I'll get to reading the blog right away!

~ much love &lt;3!

Anyone on here tried them?


----------



## HisBunny (May 30, 2010)

i have! i have them in gray. there the same as any other contacts.


----------



## Minka (May 30, 2010)

Originally Posted by *HisBunny* /img/forum/go_quote.gif i have! i have them in gray. there the same as any other contacts. Did you order them online? I'm looking for a trustworthy individual to order them from online and amist the sellers, i'm not sure who to begin buying from.


----------



## Ingrid (May 30, 2010)

They are circle lenses right? I have a pair in black, I wear them almost everyday. Love them, they are so comfortable they are just like my other regular contacts. I guess just make sure you use contact solution to clean them. I got mine at a Chinese mall. But yeah, it's very comfortable and my eyes are fine.


----------



## HisBunny (May 31, 2010)

Originally Posted by *Minka* /img/forum/go_quote.gif Did you order them online? I'm looking for a trustworthy individual to order them from online and amist the sellers, i'm not sure who to begin buying from. i got them at a wig shop here the lady is asian if you want i can mail them to you. pm if youll like.


----------



## Jinx (May 31, 2010)

I've only bought them from regular contact suppliers, like the ones you get from the eye doctor. 

I bought the Fresh Looks that were also for vision correction but that was near 10 years ago.

My eyes are pretty dry, so I wouldn't use anything my eye doctor didn't approve, but even at that, they feel quite different than a regular vision correction only lens; they are larger and thicker.

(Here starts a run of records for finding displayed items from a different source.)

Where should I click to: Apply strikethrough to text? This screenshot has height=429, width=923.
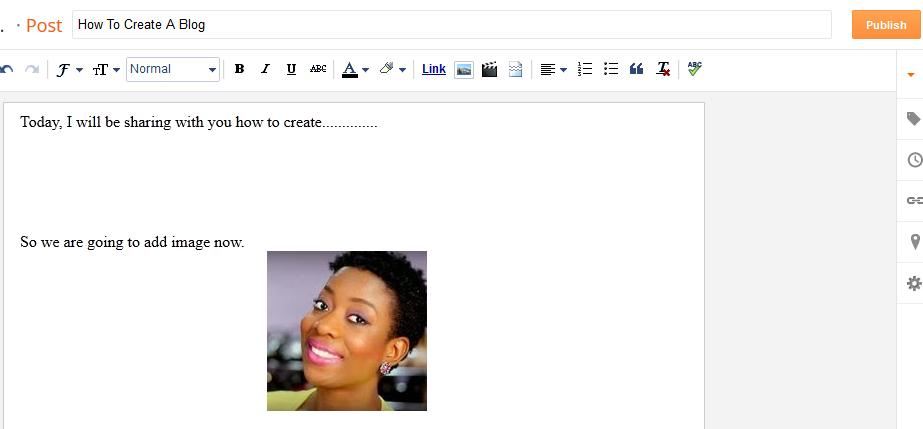pyautogui.click(x=318, y=69)
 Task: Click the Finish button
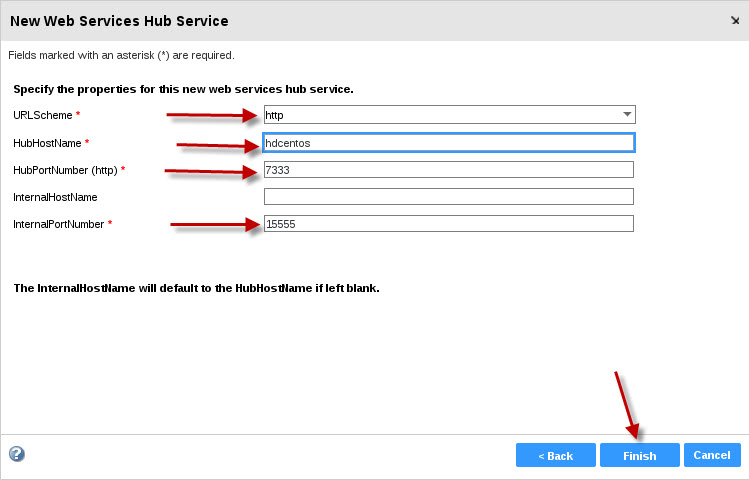[x=640, y=455]
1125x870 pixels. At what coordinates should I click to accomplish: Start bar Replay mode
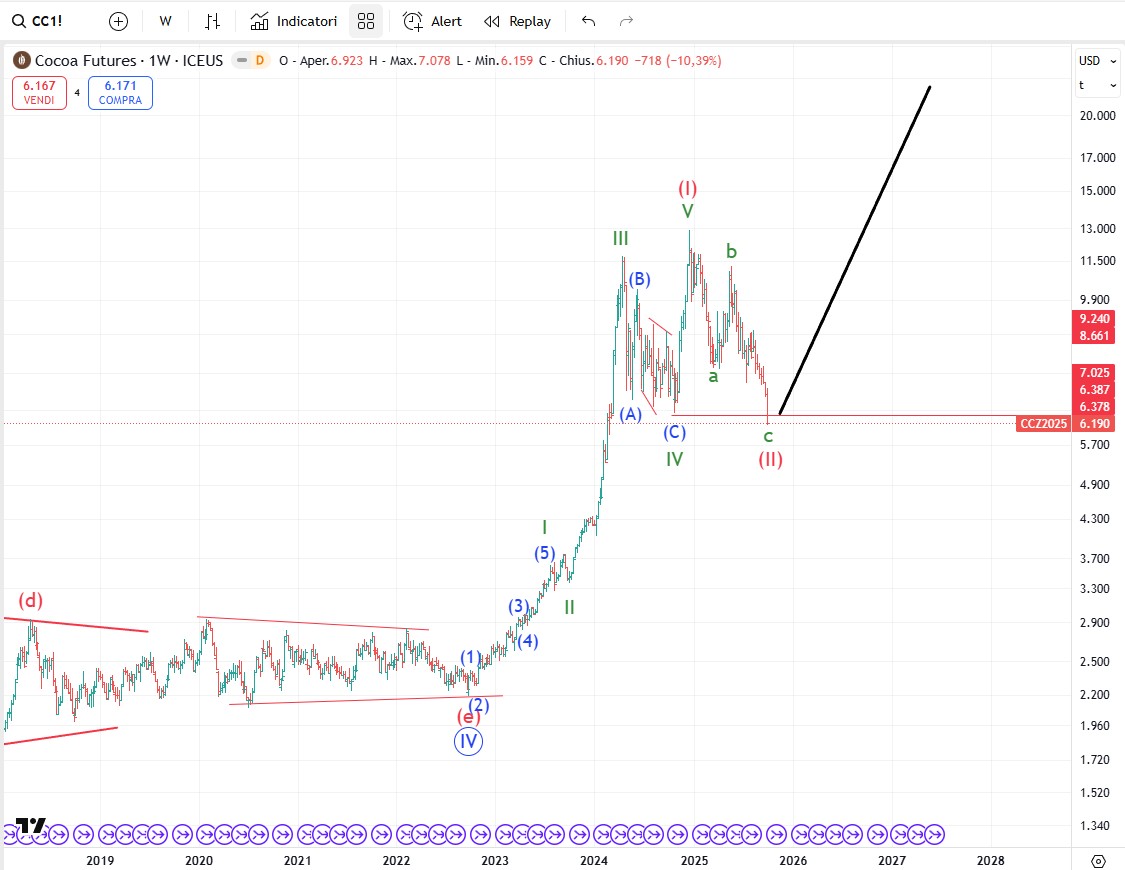point(517,21)
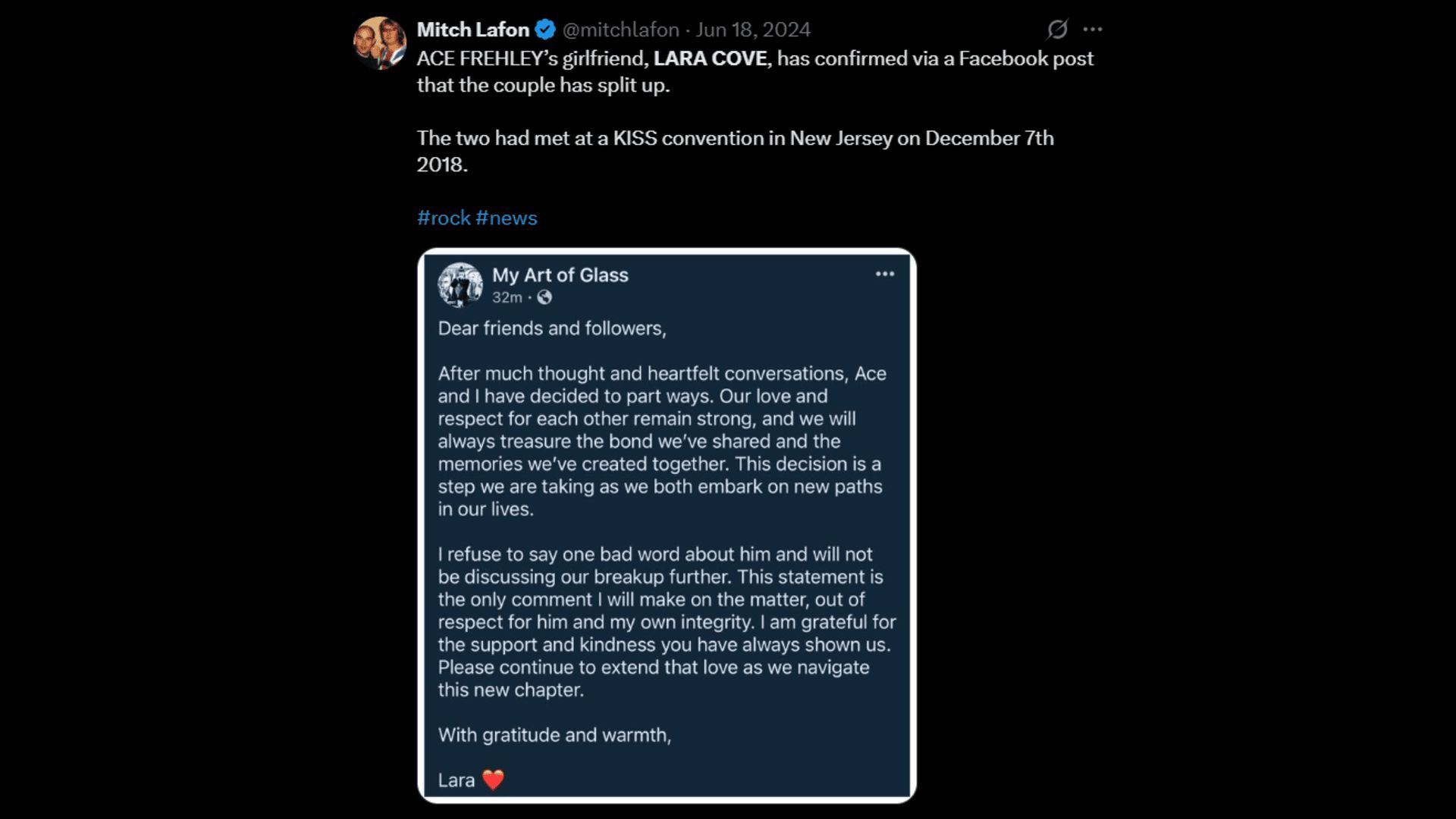Screen dimensions: 1456x819
Task: Click the three-dot icon on the tweet
Action: click(x=1094, y=30)
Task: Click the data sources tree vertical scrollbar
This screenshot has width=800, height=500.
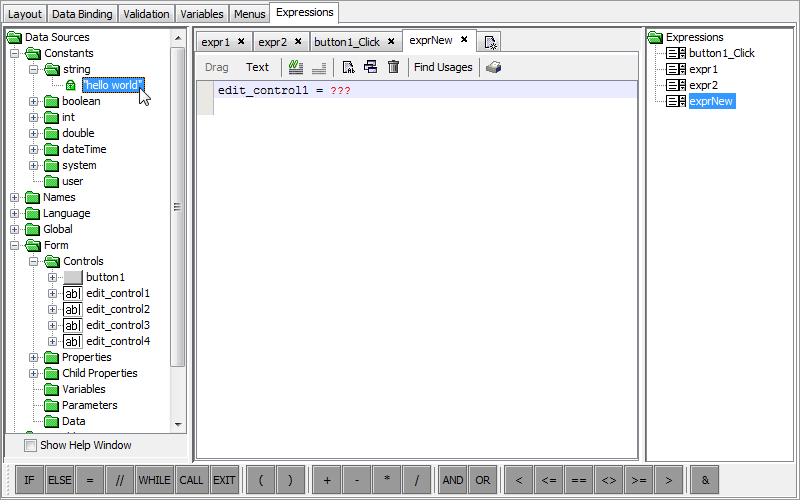Action: point(178,206)
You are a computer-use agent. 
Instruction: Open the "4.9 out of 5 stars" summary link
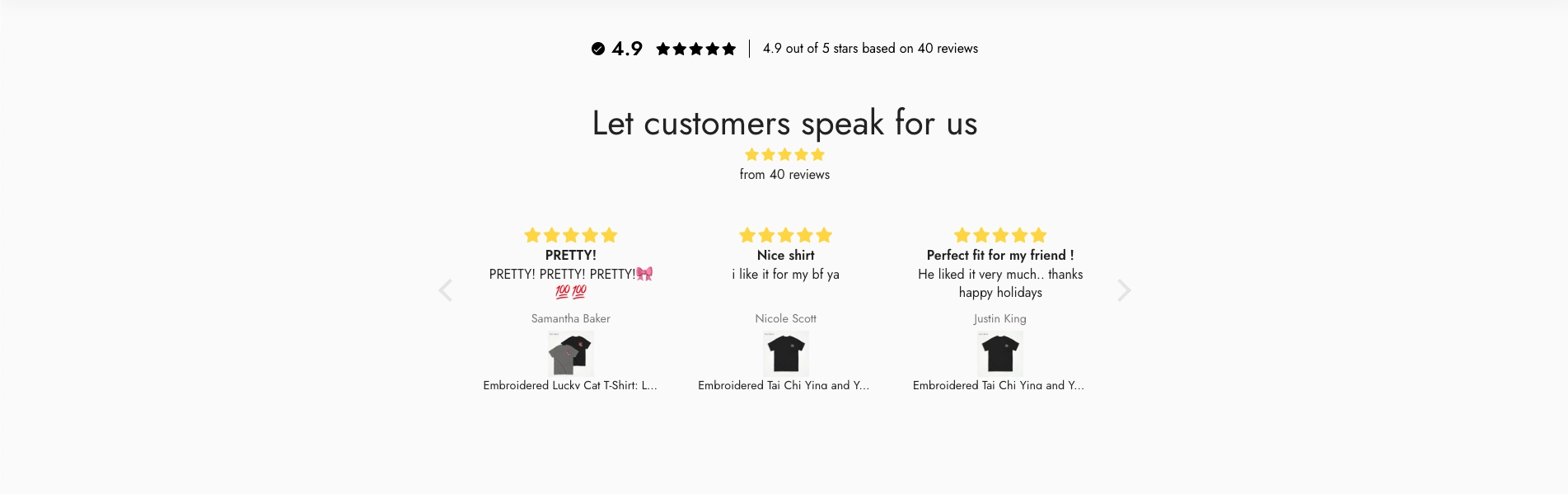[x=870, y=49]
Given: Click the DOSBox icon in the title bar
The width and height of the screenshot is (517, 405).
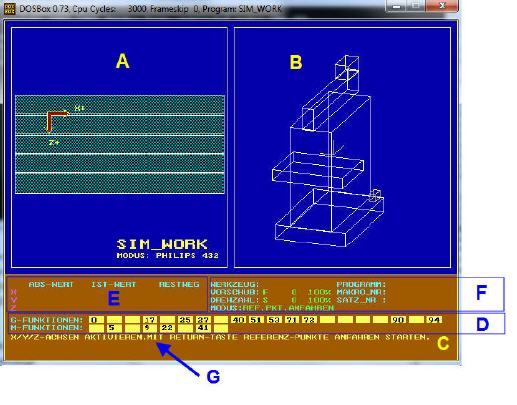Looking at the screenshot, I should pos(9,8).
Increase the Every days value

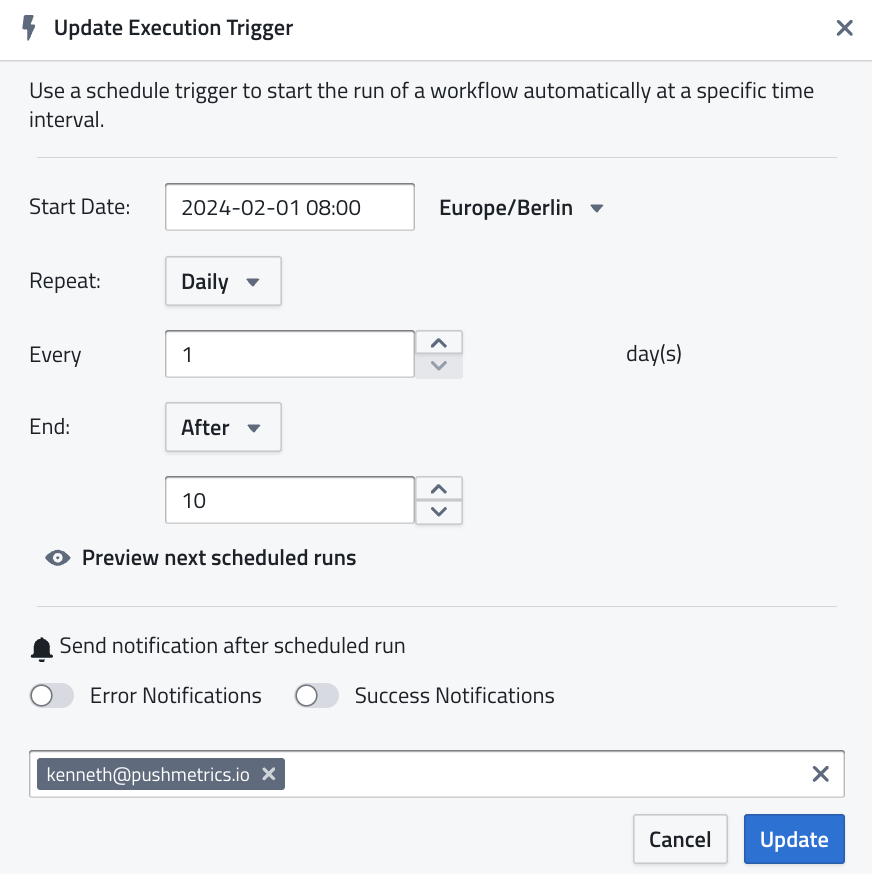tap(438, 343)
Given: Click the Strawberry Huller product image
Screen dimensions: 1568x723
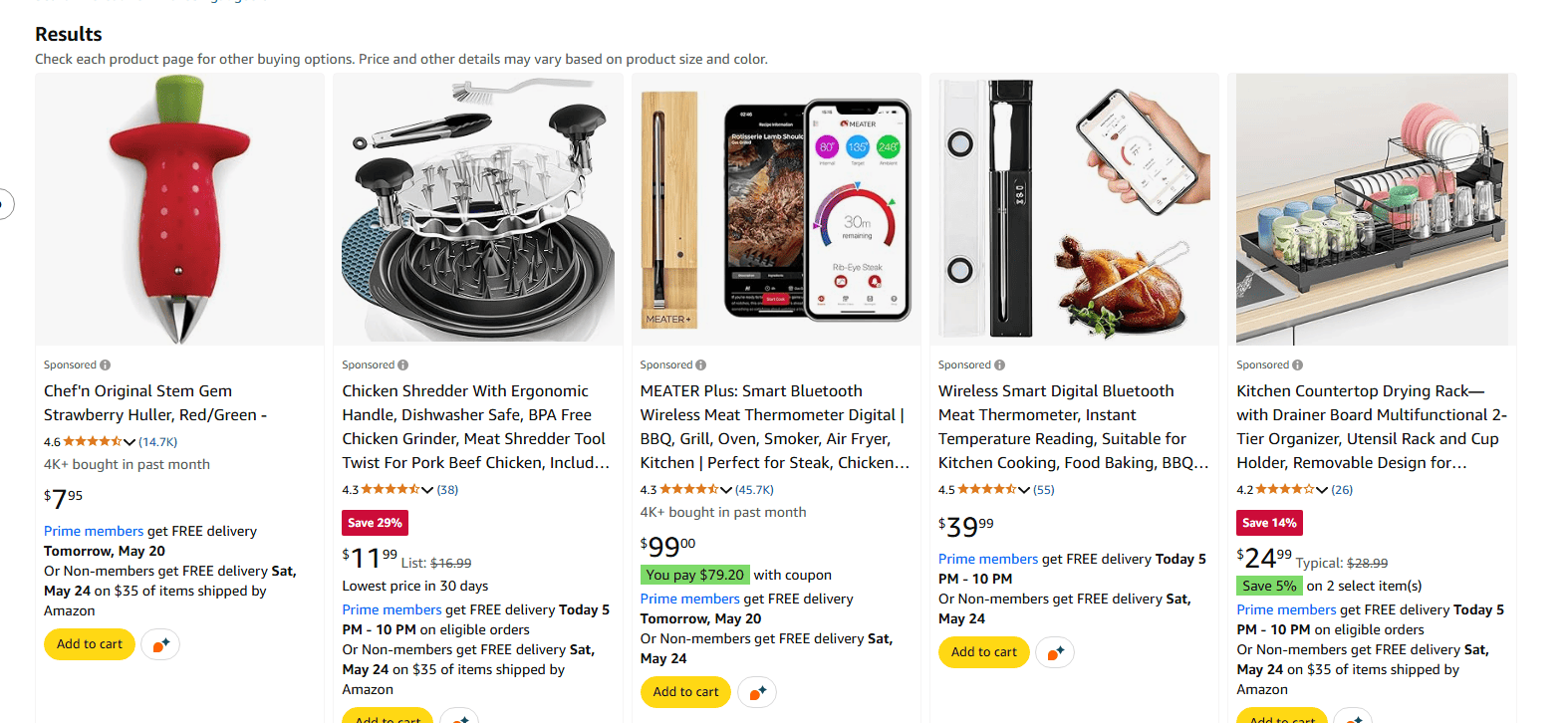Looking at the screenshot, I should tap(179, 209).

I liked the look- only wore them on occasion, not every day, but got tired of the way they felt after a couple years and just never bought any more after my supply ran out.


----------



## Paipaa (Jun 1, 2010)

there are some really cool ones out there, but like you I haven't taken the plunge and got myself a pair yet. I really like the pink ones on brown eyes it really just gives a little highlight instead of a drastic color change.


----------



## emily_3383 (Jun 1, 2010)

You stated that people get eye infections or whatever because alot of people spit on them. Im assuming that if you use proper lens solution this wont happen. Ive seen people put their contact lenses in their jean pockets and then clean them with spit and put them on. This was in highschool! Genius.


----------



## Paipaa (Jun 1, 2010)

Using spit? no wonder girls get infections doing that. I also know some girls start to share them with friends and having heard this they probably don't even clean them in between.


----------



## Minka (Jun 2, 2010)

Originally Posted by *HisBunny* /img/forum/go_quote.gif i got them at a wig shop here the lady is asian if you want i can mail them to you. pm if youll like. Alrighty, I'll remember that! It'll be a while though, since my car insurance is due soon and i'll be broke for awhile afterwards.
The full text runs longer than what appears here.